Leonard Stewart, Mark Kasilus and Jack Albanese are proof that adding business skills to scientific training equals more than the sum of its parts. The three students, who graduated from UGA’s Master’s in Biomanufacturing and Bioprocessing program, are in high demand.
Stewart has a full-time position with Merial as an Oak Ridge Institute for Science and Education Research Fellow working on veterinary vaccines. Kasilus is now a process development engineer at Meredian Bioplastics, and Albanese is quality control manager at Terrapin Beer Co.
“What’s most impressive about the program is the quality of the students,” said Joy Peterson, an associate professor of microbiology and director and graduate coordinator of the MBB program. “They are getting multiple job offers before finishing their internships, and companies are telling me, ‘Please send me more of these.’ ”
Three more MBB graduates have jobs in industry as a resource efficiency engineer, regulatory affairs associate and quality analyst-all essential roles in industry. And current students are poised to do likewise: seven students already are interning at companies like Novozymes, Merial, Genentech and Swissaustral.
The MBB program, which started with a grant from the National Science Foundation, trains science and technology graduates for leadership roles in the rapidly expanding and vitally important biomanufacturing field by equipping them with the necessary science, technology and engineering skills combined with proven business and project management training.

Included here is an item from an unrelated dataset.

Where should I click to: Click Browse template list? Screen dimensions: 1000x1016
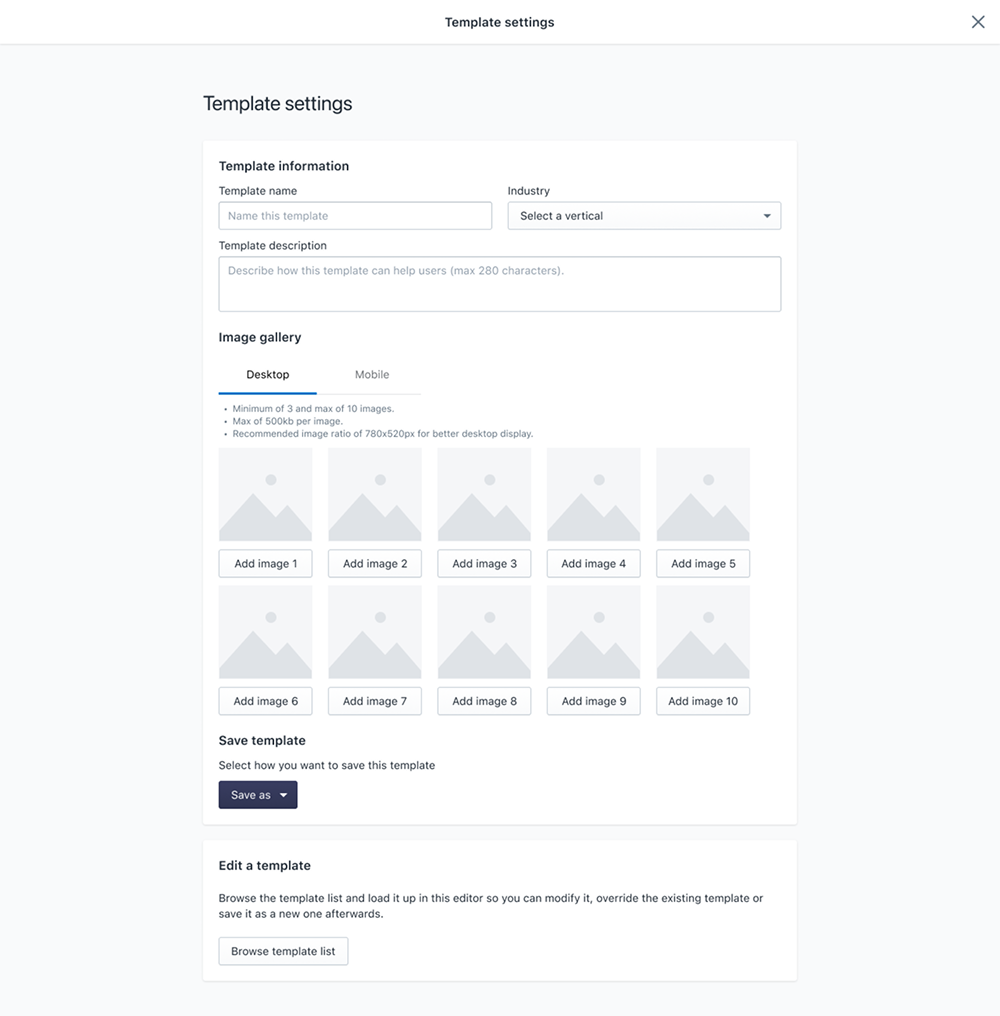pos(283,950)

Faculty for the program come from multiple UGA departments: microbiology, biochemistry and molecular biology, entomology, pharmacy, engineering, forestry and business.
Students choose from two business tracks-the large company track, with an emphasis on enterprise-level issues like market dynamics and performance, and the small-firm track, with an emphasis on new ventures and challenges specific to entrepreneurs, like cash flow management.
The MBB has accumulated a list of industry partners who recognize the value of the UGA pipeline. Many of the industry partners attended the MBB open house in March.
Ralph Tripp, a professor of infectious diseases and Georgia Research Alliance Chair of Animal Health Vaccine Development in the College of Veterinary Medicine, is an MBB faculty member and serves on the program’s curriculum committee. As founder of Argent Diagnostics Inc., and with multiple biopharmaceutical company affiliations, Tripp understands issues related to the transfer of technology from research to commercialization.
He said that the program dispels much of the accepted dogma about “opposing cultures of academia and industry.”